PROBLEM DETAILS
Give the lines of the material from the line containing "Given: Click the empty dark title bar area" through the line containing "Looking at the screenshot, I should 267,24." as a JSON list of strings, one per line, skipping blank lines and omitting the pictures.

AVAILABLE DATA
+++++

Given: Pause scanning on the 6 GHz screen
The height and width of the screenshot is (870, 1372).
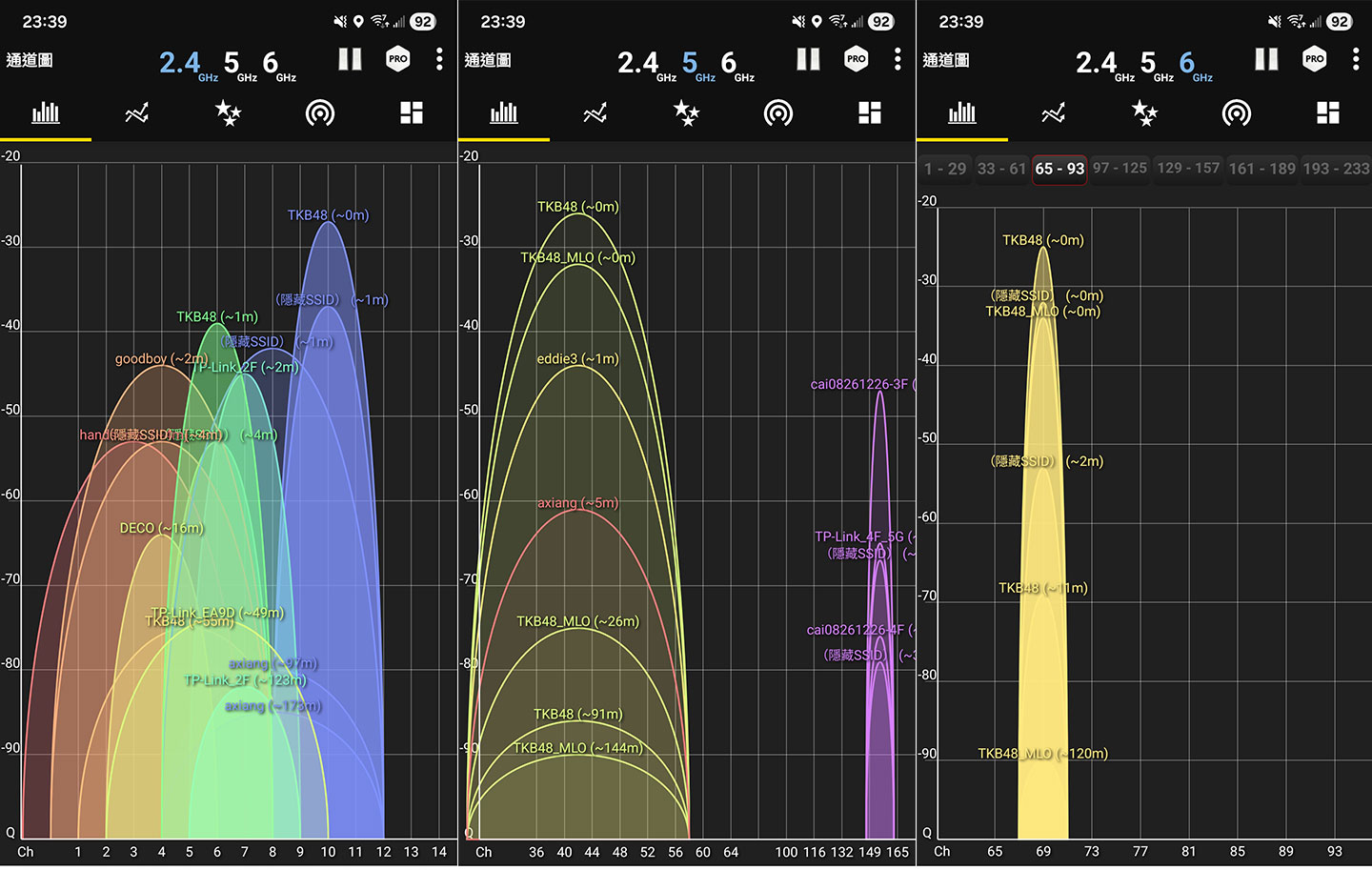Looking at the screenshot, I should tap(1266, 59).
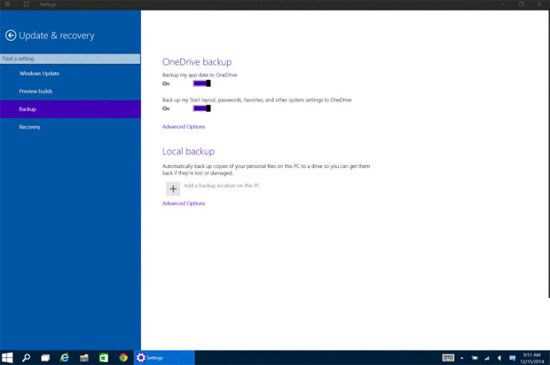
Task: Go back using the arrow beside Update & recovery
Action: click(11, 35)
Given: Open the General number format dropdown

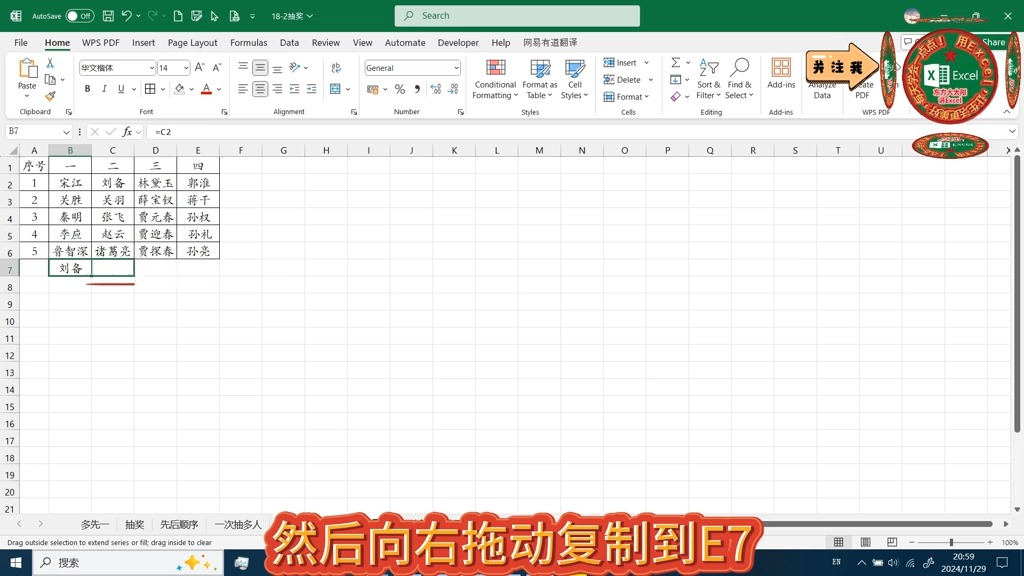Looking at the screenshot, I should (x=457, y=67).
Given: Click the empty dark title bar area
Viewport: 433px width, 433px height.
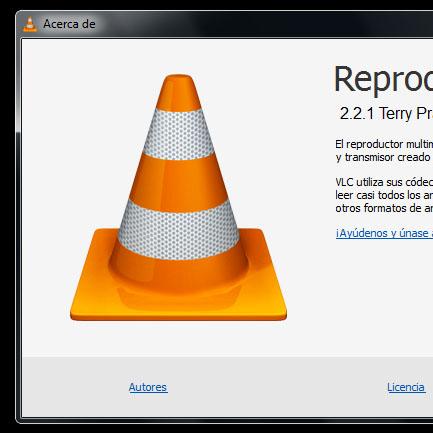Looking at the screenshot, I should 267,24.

+++++

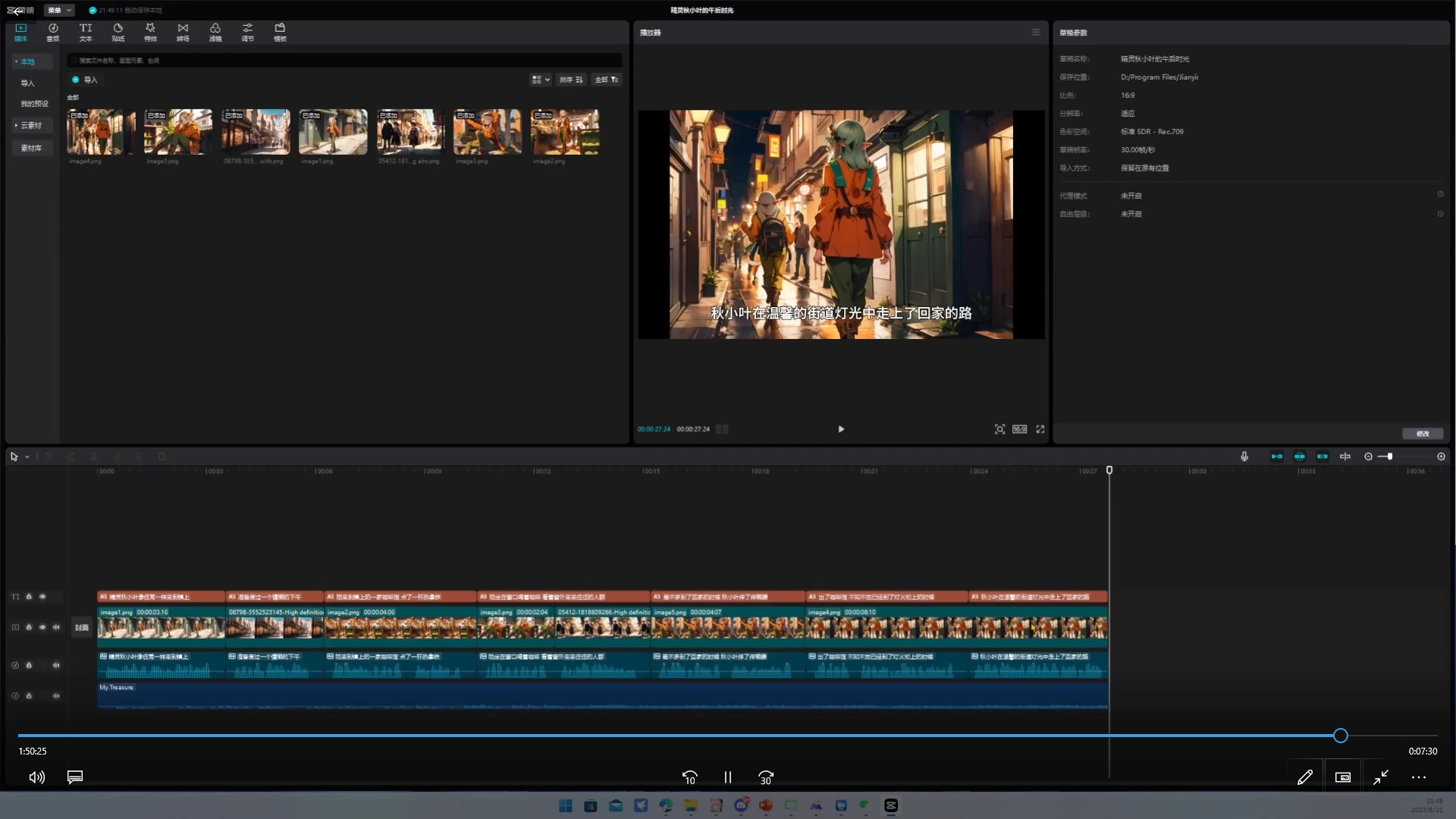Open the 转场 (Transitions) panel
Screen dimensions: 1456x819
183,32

+++++

RESULT
[
  "Given: Click the empty dark title bar area",
  "Viewport: 433px width, 433px height.",
  "Looking at the screenshot, I should 267,24."
]